Linguistics 681
Statistical Methods in Computational Linguistics
Required Texts
Manning, C. and Schuetze, H. 2000. Foundations of Satistical Natural Language Processing.
Charniak, E. 1998. Statistical Language Learning. MIT Press.
Reading packet.
Course Description
This is a survey of statistical methods in computational linguistics that explores some of the motivations for and alternatives to statistical techniques covered in the Introduction to Computational Linguistics I and II. Topics covered include Markov chains and Hidden Markov Models, statistical estimators for n-gram models, finding collocations and subcategorization frames, collecting selectional preferences, part-of-speech tagging, word sense disambiguation, and probabilistic context-free grammars.
Grading
Assignments(40%)
Midterm (20%)
Final(40%)
Week 1:
Review of Probability theory
Week 2:
Introduction to Information Theory.
Week 3:
Review of n-gram models and data sparseness. Maximum Likelihood estimation for n-gram models.
Week 4:
Smoothing methods. Linear interpolation. Backoff.
Week 5: Markov chains and Hidden Markov models (HMMs).
Week 6: Application of HMMS to trigrams and part-of-speech tagging.
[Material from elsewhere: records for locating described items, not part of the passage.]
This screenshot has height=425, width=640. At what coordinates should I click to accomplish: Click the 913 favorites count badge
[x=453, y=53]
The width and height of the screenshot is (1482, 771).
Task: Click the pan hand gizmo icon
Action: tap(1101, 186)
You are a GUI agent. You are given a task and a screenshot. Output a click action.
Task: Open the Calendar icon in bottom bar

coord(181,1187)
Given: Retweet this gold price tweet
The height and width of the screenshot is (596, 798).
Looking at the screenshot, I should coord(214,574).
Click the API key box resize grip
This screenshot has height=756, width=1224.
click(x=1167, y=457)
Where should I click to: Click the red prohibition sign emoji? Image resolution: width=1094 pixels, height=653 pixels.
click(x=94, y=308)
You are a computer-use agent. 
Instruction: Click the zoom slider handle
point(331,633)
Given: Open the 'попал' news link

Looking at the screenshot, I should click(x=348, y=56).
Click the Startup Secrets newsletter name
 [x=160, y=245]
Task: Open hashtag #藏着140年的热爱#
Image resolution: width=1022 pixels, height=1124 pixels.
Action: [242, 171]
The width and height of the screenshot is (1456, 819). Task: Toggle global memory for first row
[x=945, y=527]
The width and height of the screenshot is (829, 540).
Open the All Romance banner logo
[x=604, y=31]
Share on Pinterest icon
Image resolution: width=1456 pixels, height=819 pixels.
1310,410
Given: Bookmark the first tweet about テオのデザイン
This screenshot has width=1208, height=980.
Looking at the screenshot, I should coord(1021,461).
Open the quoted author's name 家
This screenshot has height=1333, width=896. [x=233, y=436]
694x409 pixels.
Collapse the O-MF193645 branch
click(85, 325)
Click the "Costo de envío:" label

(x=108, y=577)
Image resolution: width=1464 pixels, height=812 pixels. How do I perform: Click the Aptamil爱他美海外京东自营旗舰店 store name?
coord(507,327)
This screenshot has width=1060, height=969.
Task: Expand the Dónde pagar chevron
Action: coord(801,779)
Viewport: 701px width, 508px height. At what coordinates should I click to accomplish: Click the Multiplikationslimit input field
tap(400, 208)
Viterbi search.
Week 7: HMM training. Forward-backward algorithm.
Week 8, 9 and 10:
Probabilistic context-free grammars and lexicalized probabilistic grammars.
Week 11
Statistical alignment of bilingual corpora
Week 12
Authorship attribution. The case of the Federalist papers.
Week 13
Word-clustering.Week 14,15
Information retrieval. Vector space model. Latent semantic indexing.